< RETURN TO general nonfiction

AUTHOR: Gabe Dunn
PUBLISHER: Atria Books
LANGUAGE: English
DATE: 2019
PAGES: 304
ISBN: 9781501176333
Bad With Money: The Imperfect Art of Getting Your Financial Sh*t Together
by Gabe Dunn
In the first episode of “Bad With Money” podcast, Gabe Dunn asked random people at a coffee shop two questions: First, what’s your favorite sex position? Everyone was game to answer, even the barista. No holds barred. Then, they asked them how much money was in their bank accounts. Deathly silence. People were aghast. “That’s a very personal question!” they cried. And therein lies the problem.
Gabe argues that our inability to speak honestly about money is our #1 barrier to understanding it, nurturing a stigma that leads to our shame, embarrassment, and anxiety, which in turn prevents us from taking ownership over this important part of our lives. They want you to know that there are real reasons to feel helpless when it comes to managing your money, and that the patronizing know-it-alls on TV who blow air horns in your face and charge you up the wazoo for their self-help seminars do not have the answers.
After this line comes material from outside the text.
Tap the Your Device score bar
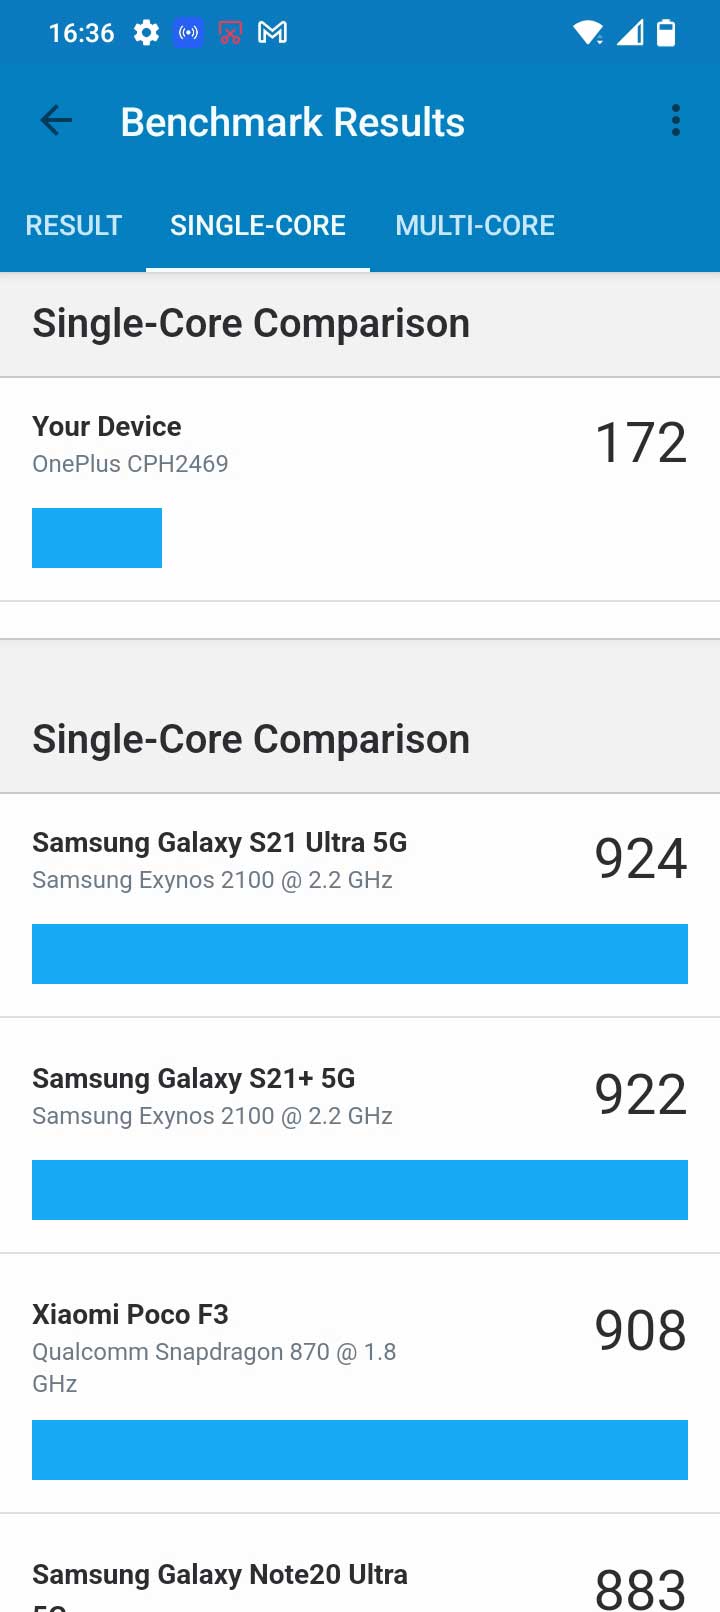click(x=97, y=538)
But despair not, there is a light at the end of this dark, moneyless tunnel. Through their own journey toward “financial literacy,” Gabe uncovers the real reasons that we feel so disempowered when it comes to finance—deeply rooted habits we inherited from our families, systemic imbalances, and intentionally-complicated terminology that makes it impossible for regular people to feel competent. Bad With Money isn’t going to tell you how to get rich or erase your debt, nor will it offer up a litany of humiliating confessions about horrible financial decisions that Gabe has made (okay, maybe some): it is an invitation from a friend who is just as clueless as you are. Equal parts memoir and journalistic investigation, Gabe covers topics like the financial dynamics of dating, the costs of mental health, and how to maintain your self-respect as a freelancer. In addition to debunking the “entitled millennial” stereotype, Gabe reveals essential truths like how “401K” is not the name of a sci-fi movie, why it feels like your bank teller is speaking a foreign language, and how to decide whether to take an unpaid internship.
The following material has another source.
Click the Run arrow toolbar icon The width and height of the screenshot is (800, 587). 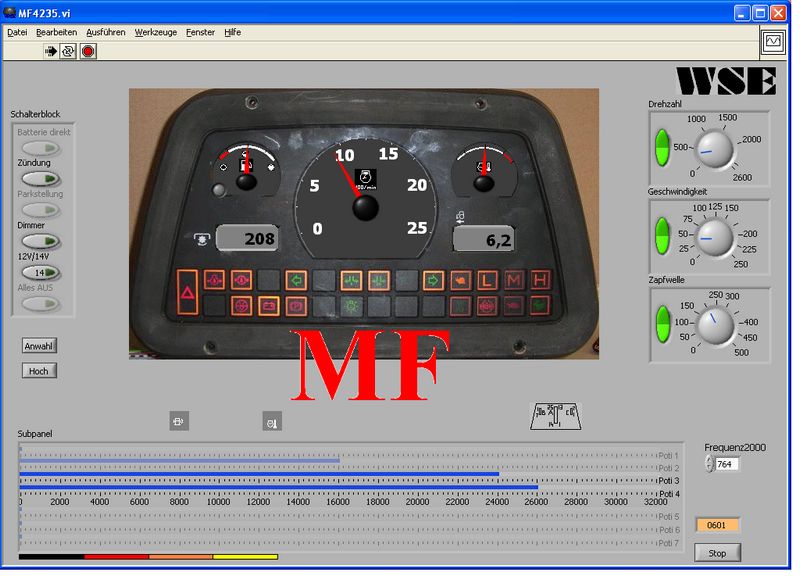50,51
Weaving their own stories with the perspectives of various researchers, artists, students, their parents, a financial psychologist, their exes, and more, they reveal the ways that money makes us feel confused, hopeless, and terrified, and what it might look like to start taking control of our financial futures.
INCLUSION CRITERIA
Author Gabe Dunn (he/they) identifies as bisexual / queer.